### Task directions
Print the records below exactly, omitting all pictures.

Available data: Begin

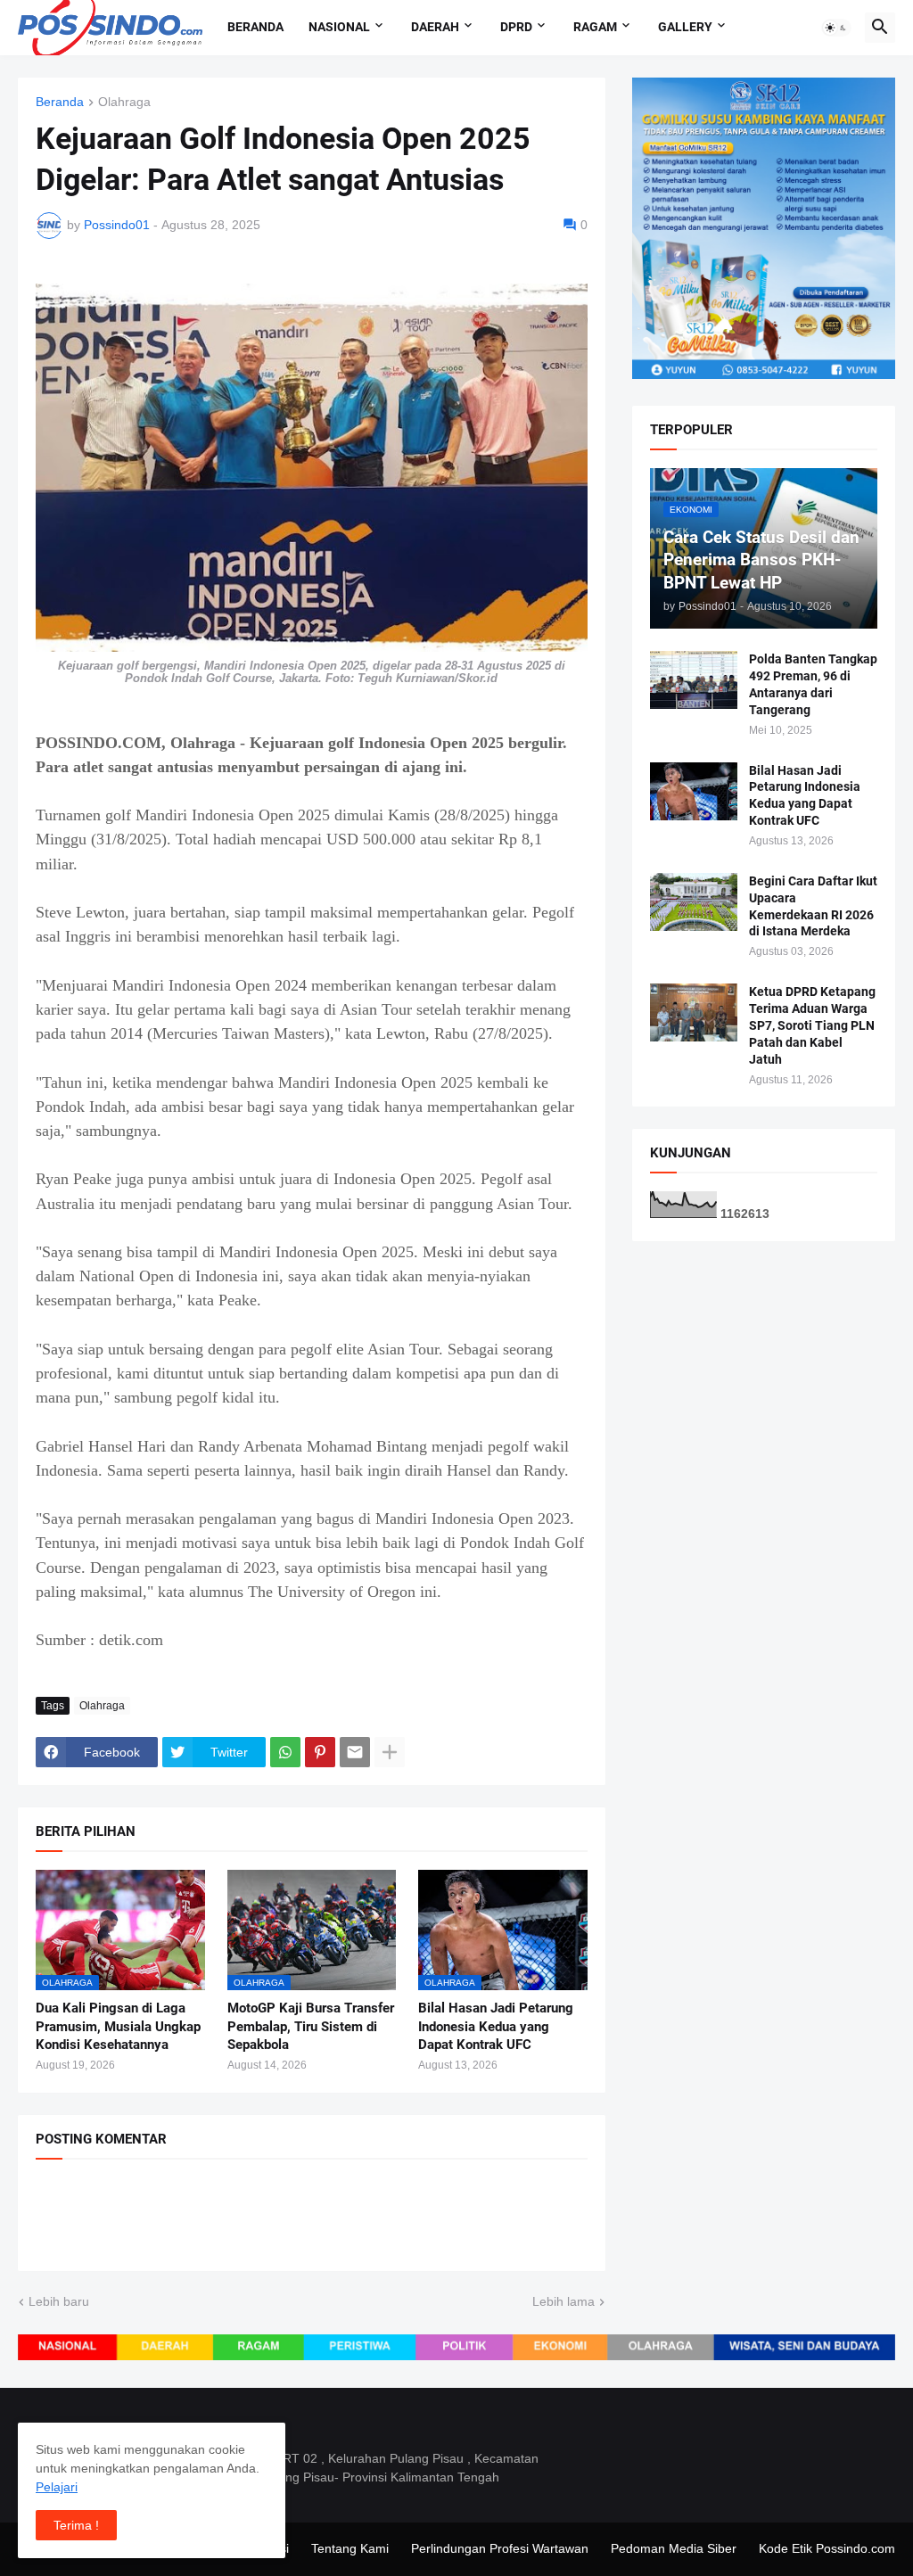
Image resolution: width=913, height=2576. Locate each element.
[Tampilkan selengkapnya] (389, 1752)
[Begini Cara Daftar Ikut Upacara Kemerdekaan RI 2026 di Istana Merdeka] (693, 902)
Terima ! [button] (76, 2525)
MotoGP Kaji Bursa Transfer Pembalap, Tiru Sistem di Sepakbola (310, 2026)
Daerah (435, 27)
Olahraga (124, 102)
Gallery (685, 27)
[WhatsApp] (285, 1752)
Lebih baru (59, 2301)
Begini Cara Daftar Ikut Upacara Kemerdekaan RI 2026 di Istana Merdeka (813, 906)
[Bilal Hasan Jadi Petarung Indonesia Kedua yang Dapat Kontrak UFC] (693, 791)
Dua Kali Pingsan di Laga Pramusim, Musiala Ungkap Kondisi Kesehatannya (118, 2026)
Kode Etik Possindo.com (827, 2548)
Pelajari (57, 2487)
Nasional (339, 27)
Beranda (255, 27)
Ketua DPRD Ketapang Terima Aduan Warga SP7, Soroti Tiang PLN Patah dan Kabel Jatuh (812, 1025)
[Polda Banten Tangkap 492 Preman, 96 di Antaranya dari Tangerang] (693, 680)
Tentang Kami (350, 2548)
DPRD (516, 27)
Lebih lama (563, 2301)
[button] (836, 28)
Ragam (595, 27)
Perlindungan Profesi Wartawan (499, 2548)
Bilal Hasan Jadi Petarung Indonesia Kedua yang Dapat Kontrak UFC (495, 2026)
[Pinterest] (320, 1752)
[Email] (355, 1752)
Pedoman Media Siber (673, 2548)
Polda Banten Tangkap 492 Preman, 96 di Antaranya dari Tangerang (813, 684)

Available data: End

### Response to this exercise
Image resolution: width=913, height=2576. Locate each element.
[Tampilkan selengkapnya] (389, 1752)
[Begini Cara Daftar Ikut Upacara Kemerdekaan RI 2026 di Istana Merdeka] (693, 902)
Terima ! [button] (76, 2525)
MotoGP Kaji Bursa Transfer Pembalap, Tiru Sistem di Sepakbola (310, 2026)
Daerah (435, 27)
Olahraga (124, 102)
Gallery (685, 27)
[WhatsApp] (285, 1752)
Lebih baru (59, 2301)
Begini Cara Daftar Ikut Upacara Kemerdekaan RI 2026 di Istana Merdeka (813, 906)
[Bilal Hasan Jadi Petarung Indonesia Kedua yang Dapat Kontrak UFC] (693, 791)
Dua Kali Pingsan di Laga Pramusim, Musiala Ungkap Kondisi Kesehatannya (118, 2026)
Kode Etik Possindo.com (827, 2548)
Pelajari (57, 2487)
Nasional (339, 27)
Beranda (255, 27)
Ketua DPRD Ketapang Terima Aduan Warga SP7, Soroti Tiang PLN Patah dan Kabel Jatuh (812, 1025)
[Polda Banten Tangkap 492 Preman, 96 di Antaranya dari Tangerang] (693, 680)
Tentang Kami (350, 2548)
DPRD (516, 27)
Lebih lama (563, 2301)
[button] (836, 28)
Ragam (595, 27)
Perlindungan Profesi Wartawan (499, 2548)
Bilal Hasan Jadi Petarung Indonesia Kedua yang Dapat Kontrak UFC (495, 2026)
[Pinterest] (320, 1752)
[Email] (355, 1752)
Pedoman Media Siber (673, 2548)
Polda Banten Tangkap 492 Preman, 96 di Antaranya dari Tangerang (813, 684)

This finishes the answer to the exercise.